Лев Дуров - Странные мы люди
Обзор книги Лев Дуров - Странные мы люди
Лев Дуров
Странные мы люди
Шекспировские клоуны, у которых так много юмора, мне симпатичны, но у них есть злобные черты, из-за чего они отдаляются от Бога. Я ценю шутки, так как я Божий клоун. Но я считаю, что клоун идеален, только если он выражает любовь, иначе он не является для меня Божьим клоуном.
Вацлав Нижинский. «Дневник».АЛЕКСАНДР СЕРГЕЕВИЧ ПУШКИН И ДР.
С Пушкиным я знаком давно и до сих пор общаюсь с ним постоянно. Он для меня Радость и Надежда, Утешение и Вера, Любовь и Вдохновение. Господи, да разве скажешь об этом лучше, чем Аполлон Григорьев: «Пушкин — это наше все!»
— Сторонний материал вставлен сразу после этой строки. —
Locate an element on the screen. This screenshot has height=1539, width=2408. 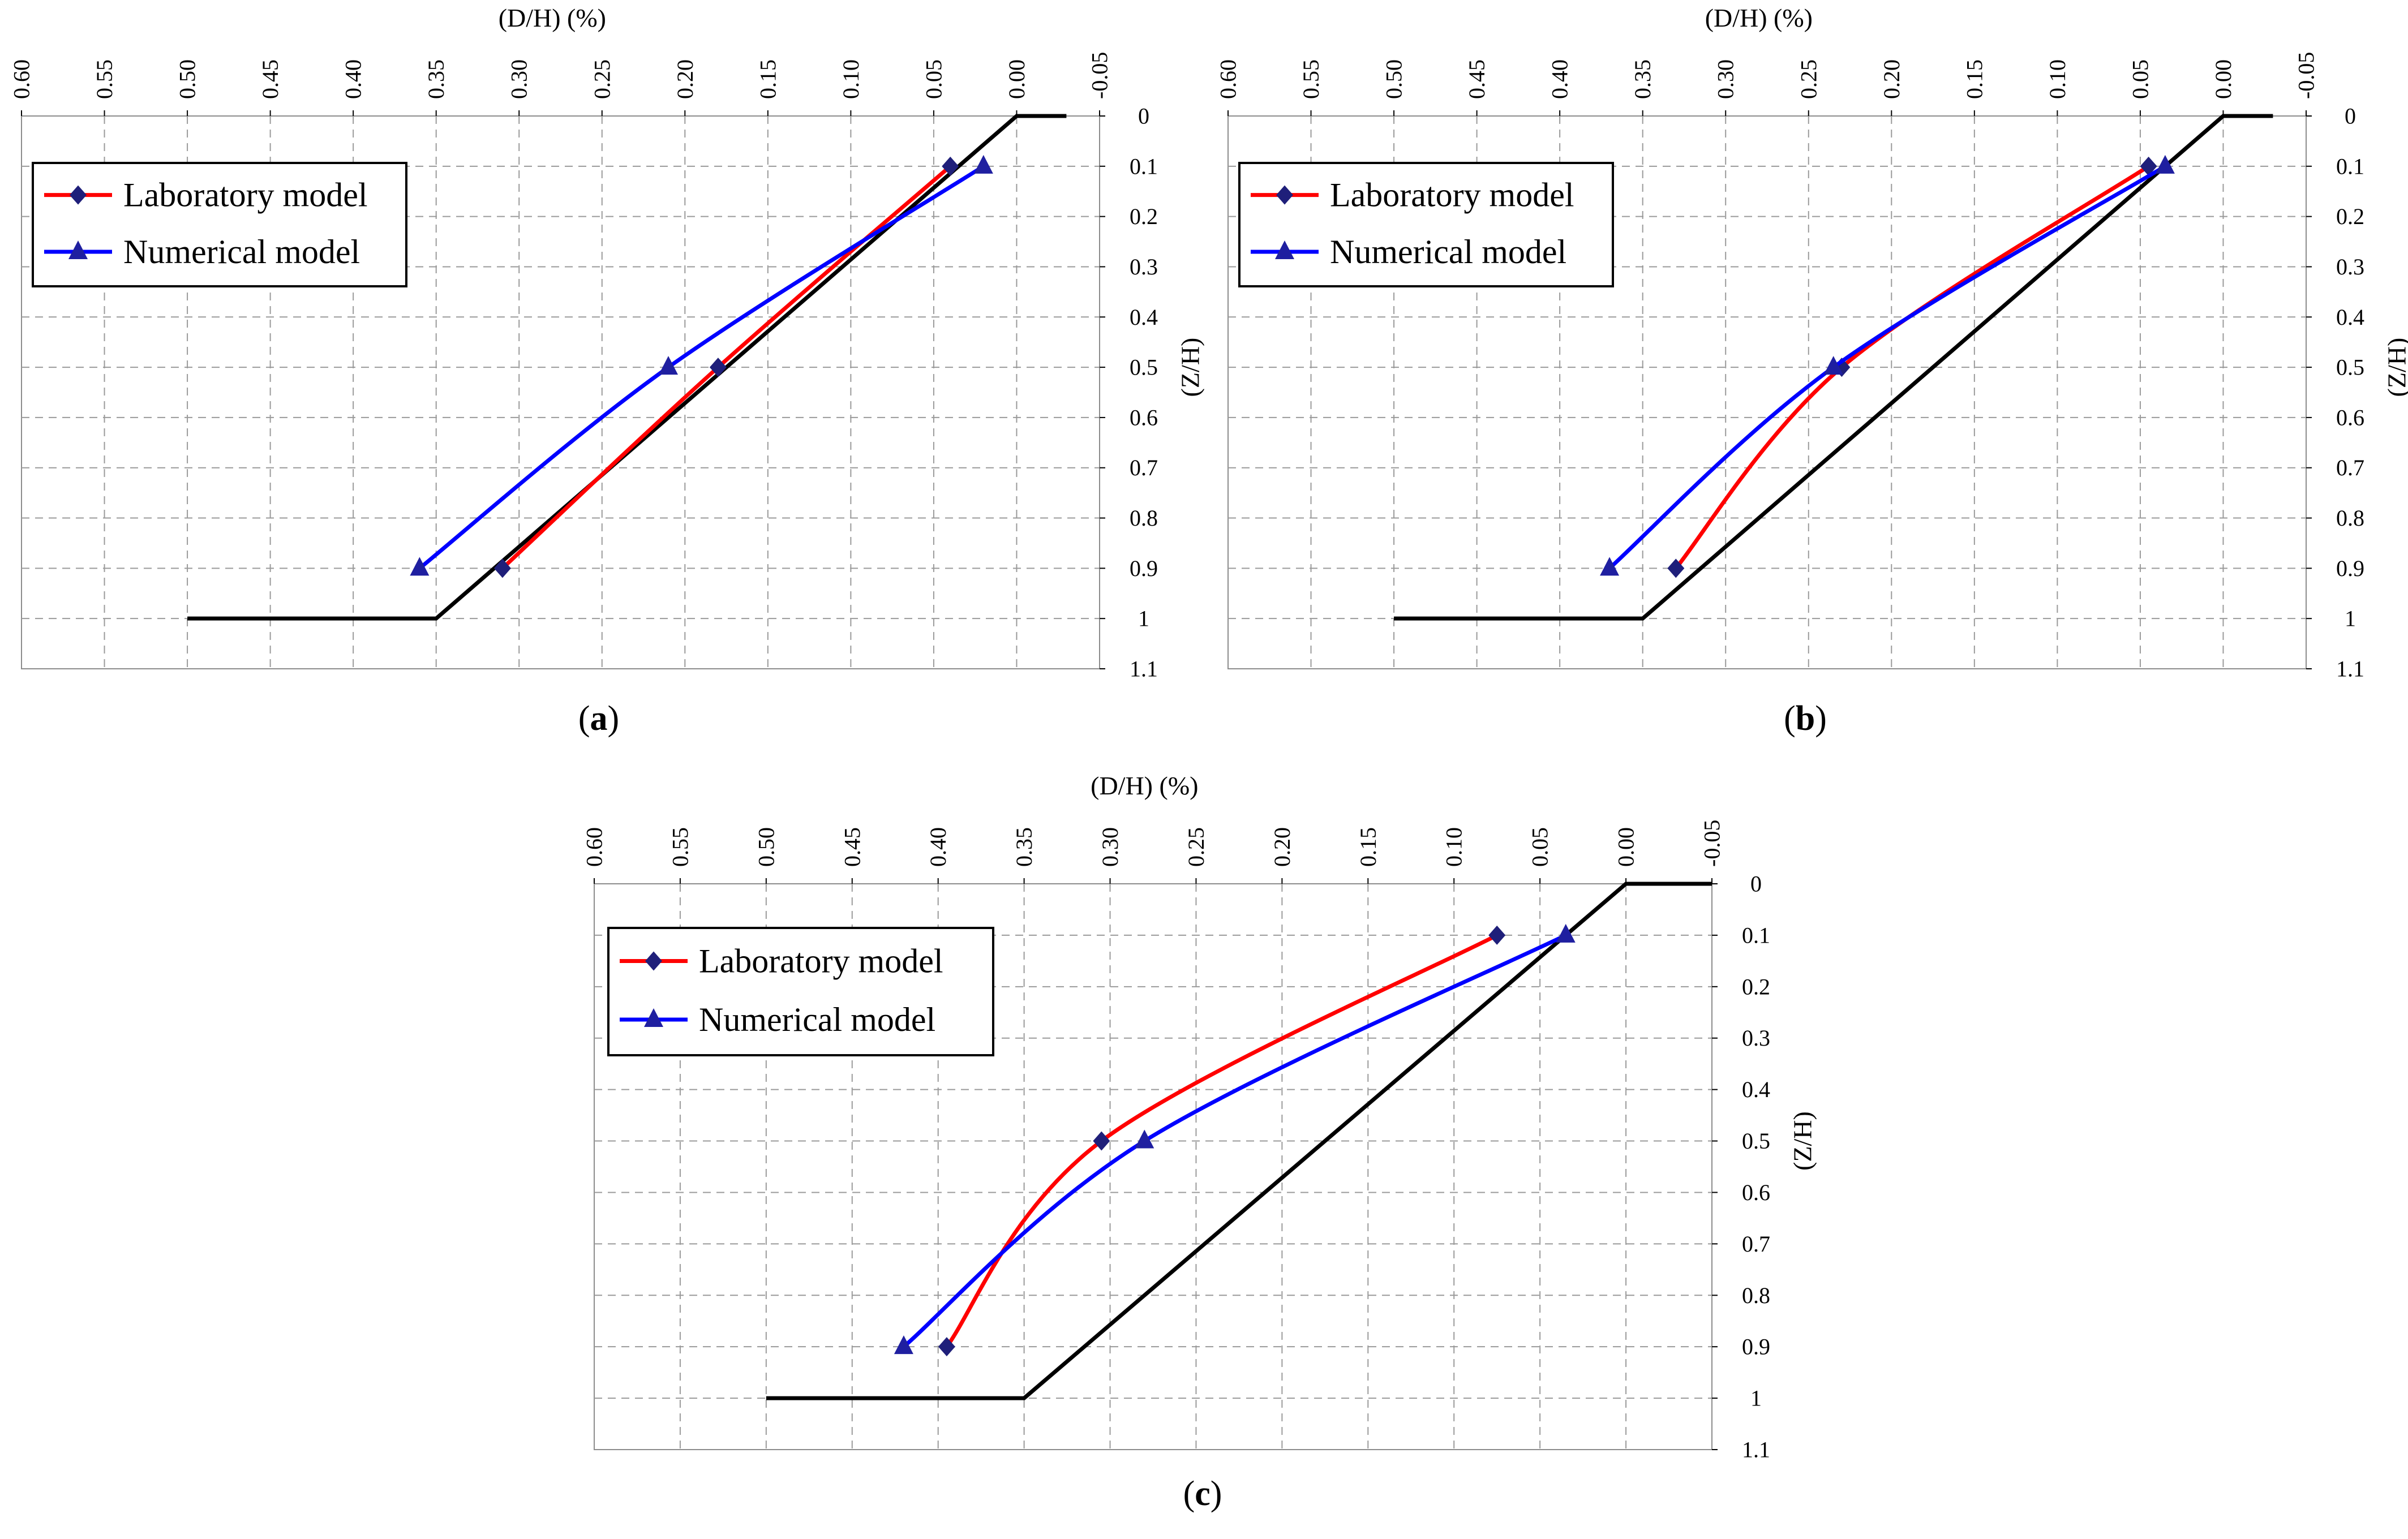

Я люблю открыть его томик на любой странице (ведь это так просто! ), чтобы снова и снова, будто заново, перечитать давно знакомые строчки. Вот и на этот раз я наугад открыл книжку и не мог не улыбнуться, слушая рассказ Александра Сергеевича о своем лицейском товарище бароне Антоне Дельвиге:
«Дельвиг звал однажды Рылеева к девкам. „Я женат“, — отвечал Рылеев. „Так что же, — сказал Дельвиг, — разве ты не можешь отобедать в ресторации потому только, что у тебя дома есть кухня?“
Ну конечно же, это замечательные «Застольные беседы (Table-talk)»! В сноске издатели поясняли, что «пачка отдельных листков, объединенная в обложке под этим названием, заведена А. С. Пушкиным в 1830-е годы. Большую часть пачки составляют записки исторических анекдотов, а также критические заметки».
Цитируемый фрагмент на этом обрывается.